Digging Beneath the Surface of Grammar
How does language work?
This article describes my own theoretical approach to the problem of how language works. I speculate that language is the means by which a communicating mind's labels for a set of mental models related by concept C are transmitted, received and analysed so that a second mind can recover concept C. In the second mind, the labels, or their equivalents, are used to recall the matching mental models, and thus construct a set of models such as to produce, in the second mind, an awareness of their relatedness, and thus reproduce the concept C.
Overview:
How do the largely subconscious processes of language generation and understanding operate? How does the brain select phonemes to form morphemes; select morphemes to form words; words to form sentences? Does the brain embody or encode anything which a human observer might recognise as rules of grammar?
I suggest that there are no rules of grammar to be found in any neural structure. Instead, I suggest that information is stored as mental models, sets of linked neurons, with probably only one neuron acting as the token or label for any one model. The models are interlinked in such a way as to enable parallel and / or sequential excitement of those neurons which label related or associated models. There must also be an access mechanism which is used to concatenate labels for the purpose of communication over what is predominantly a serial channel - the sound system of speech and hearing. I suggest that concatenation is a relatively simple process which gives rise to an information stream which merely appears to be the result of highly organised rules.
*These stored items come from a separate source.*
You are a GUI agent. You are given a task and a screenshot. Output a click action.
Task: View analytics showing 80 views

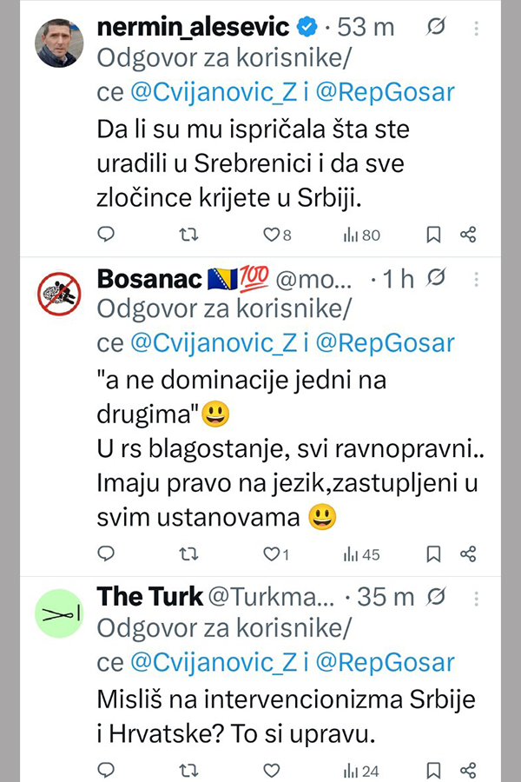[361, 235]
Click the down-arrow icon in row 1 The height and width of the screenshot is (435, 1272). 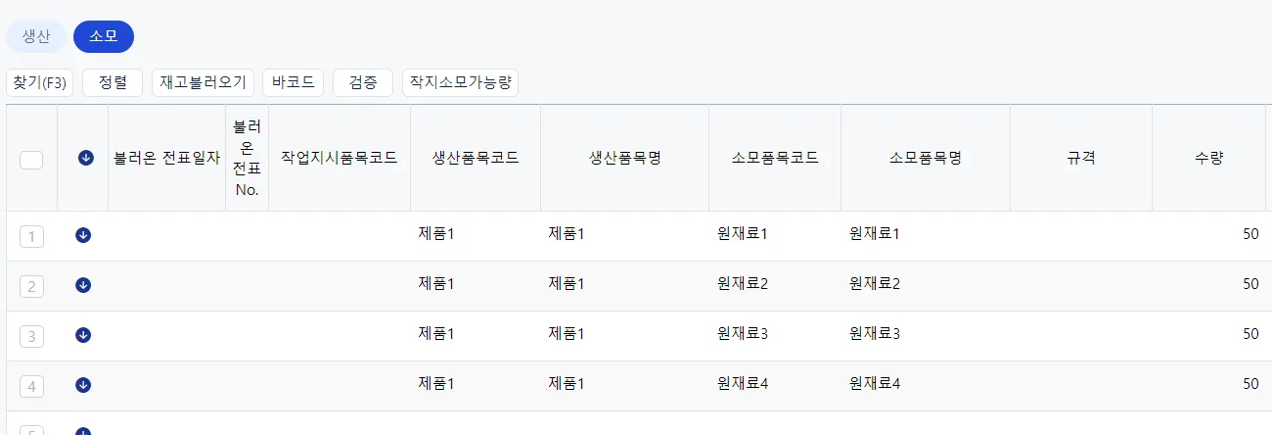click(83, 235)
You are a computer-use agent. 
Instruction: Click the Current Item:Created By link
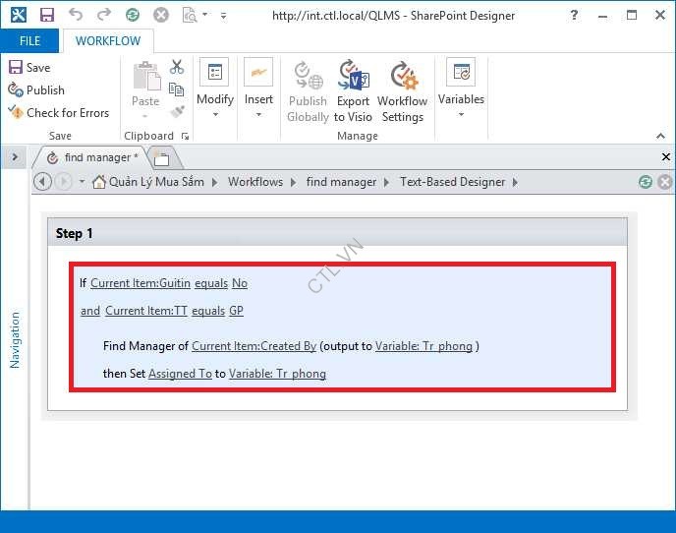click(x=254, y=346)
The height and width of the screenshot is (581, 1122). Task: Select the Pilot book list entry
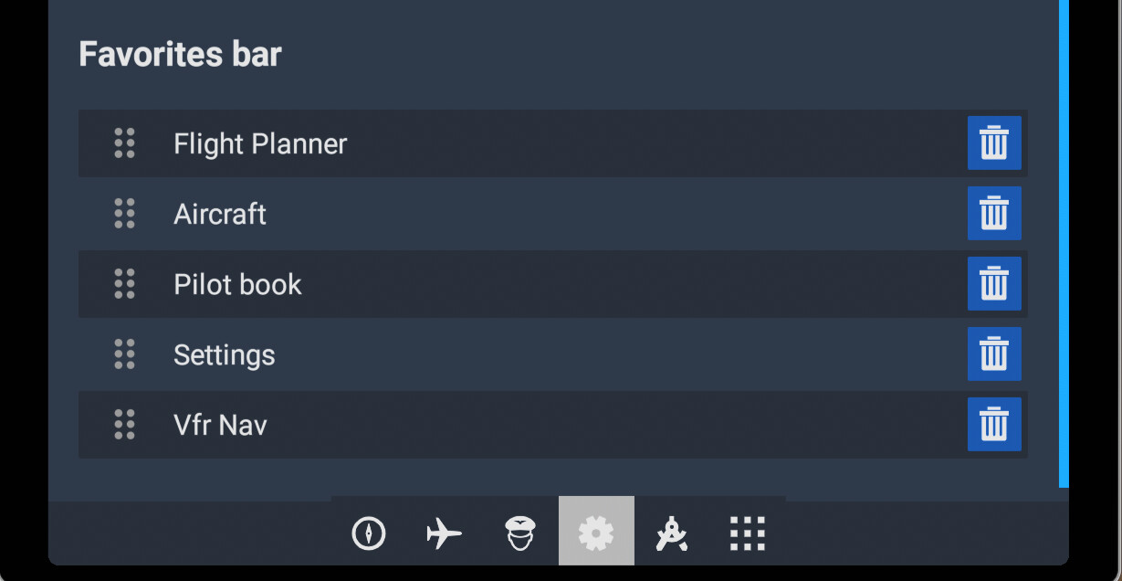(x=553, y=284)
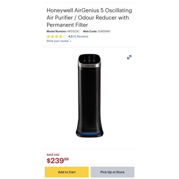Click the Honeywell logo on the purifier
179x179 pixels.
tap(90, 66)
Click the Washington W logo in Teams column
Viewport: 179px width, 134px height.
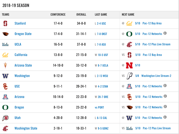point(5,76)
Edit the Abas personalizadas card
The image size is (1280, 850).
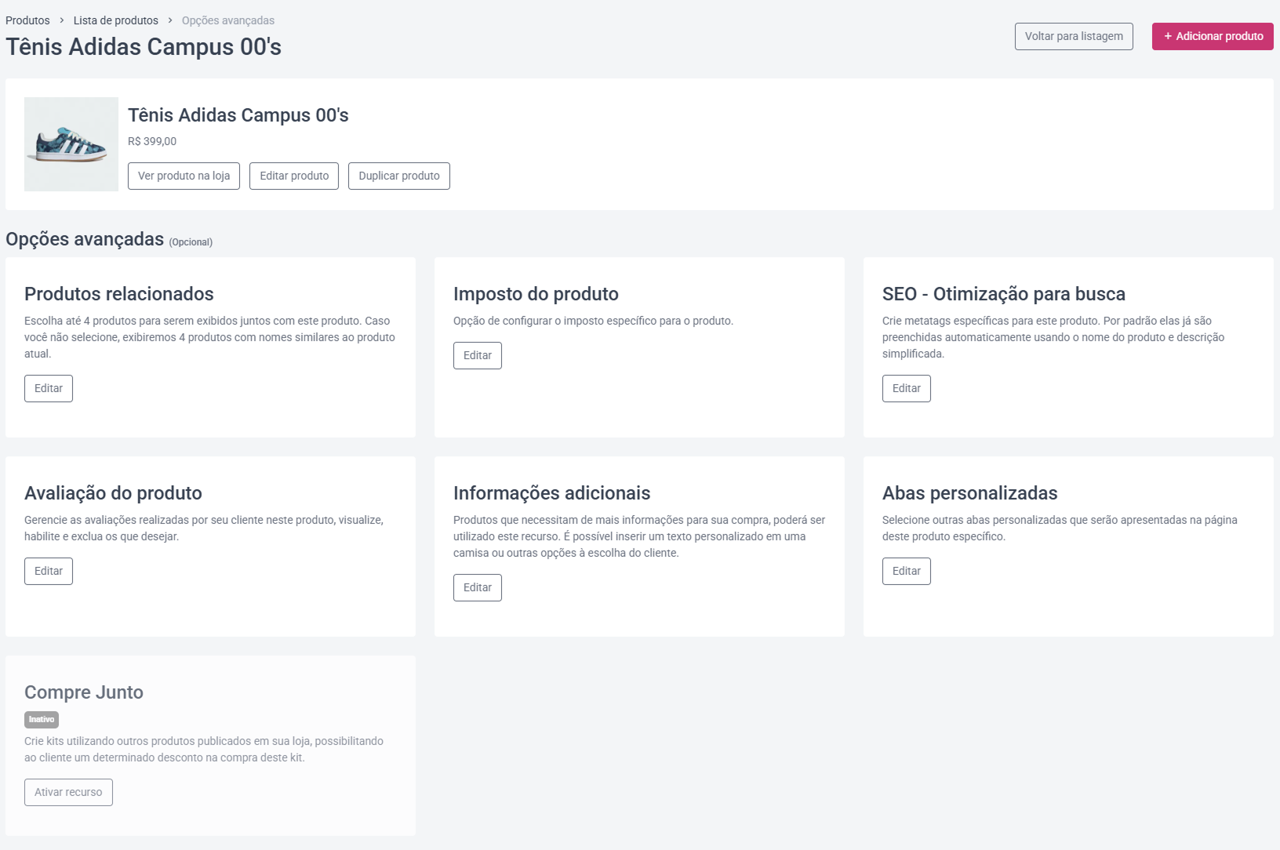[x=907, y=571]
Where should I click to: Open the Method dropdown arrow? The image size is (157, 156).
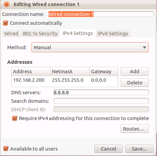tap(144, 47)
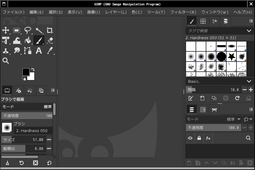Select the Eraser tool
The height and width of the screenshot is (170, 255).
[x=50, y=40]
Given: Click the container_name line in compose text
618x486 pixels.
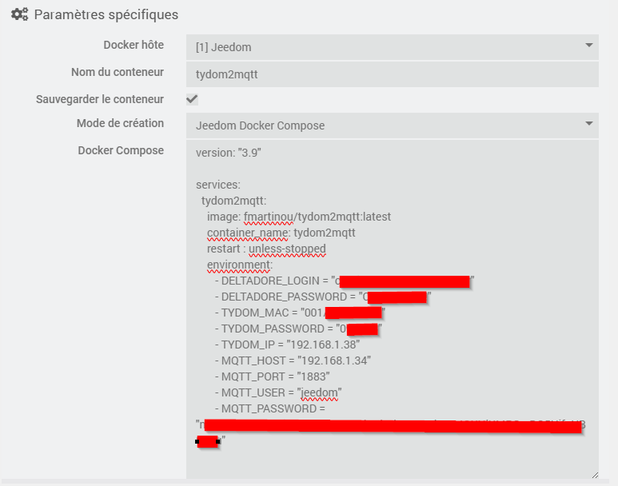Looking at the screenshot, I should click(x=281, y=233).
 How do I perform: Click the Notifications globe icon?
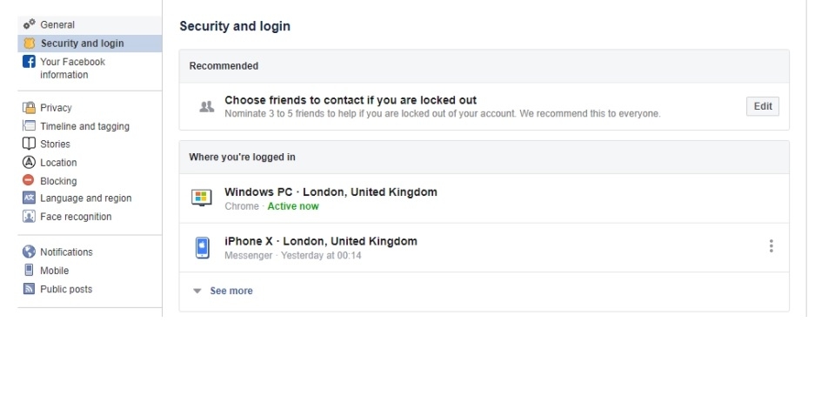tap(29, 252)
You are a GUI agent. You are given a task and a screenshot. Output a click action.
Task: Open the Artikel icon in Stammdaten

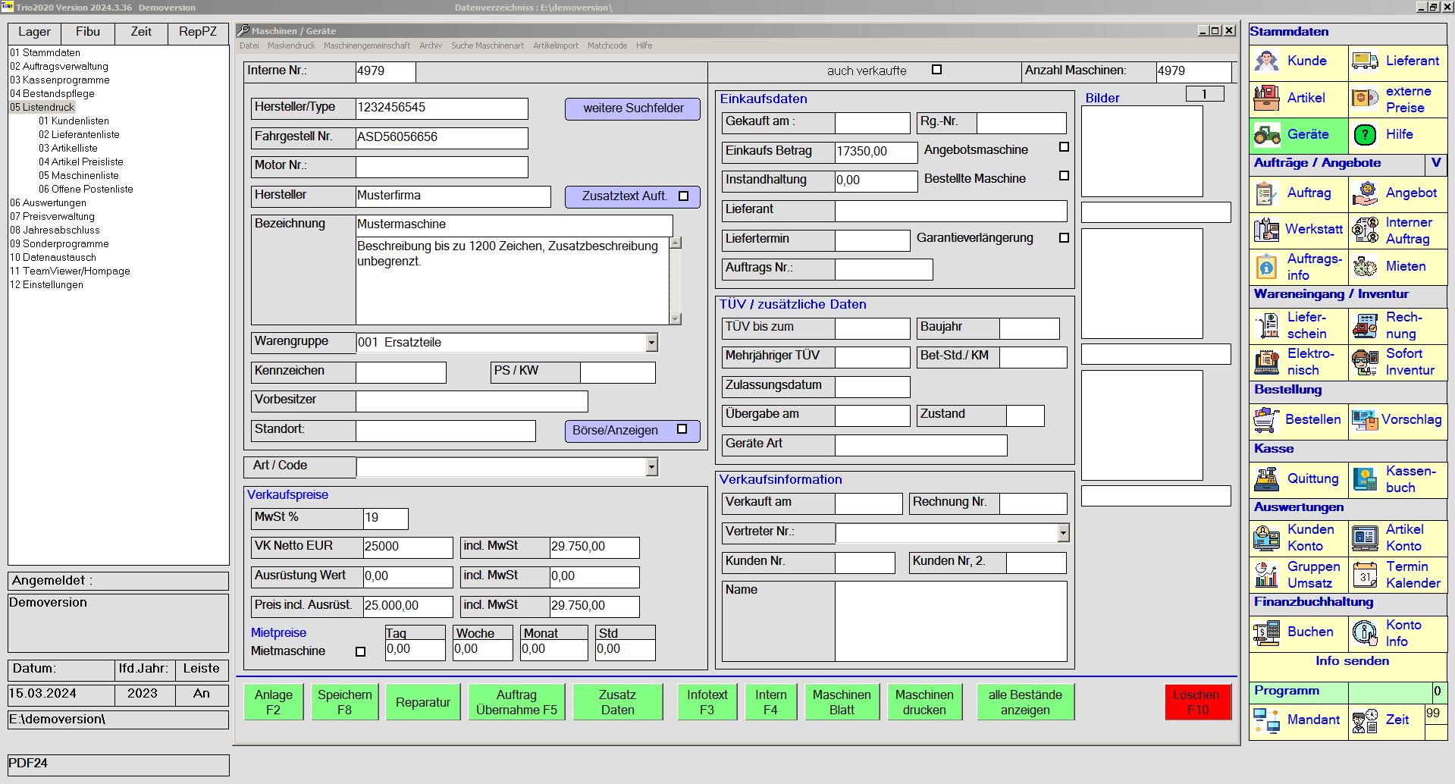pyautogui.click(x=1266, y=98)
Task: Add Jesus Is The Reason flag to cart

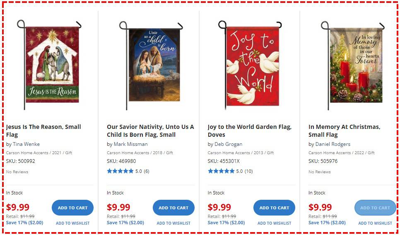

The patterns of language which we daily observe are, I suggest, merely an emergent property of the dynamics of human language. The human brain does not directly encode rules of grammar per se. Rather, the encoding in neurons of information sets or data sets, and the inter-penetrating excitation and inhibition of those information-sets and labels facilitated by other neurons, gives rise to the illusion that complex rules are being followed. Linguistic focus has been on the phoneme, the morpheme, the word, the sentence. These are merely the medium, the carrier of meaning, part of the bio-mechanical communications system. Any theory of how a communicator - a speaker, signer or writer - produces valid sequences of words in order to convey messages must focus on the message, the content, not the medium. The medium is not the message.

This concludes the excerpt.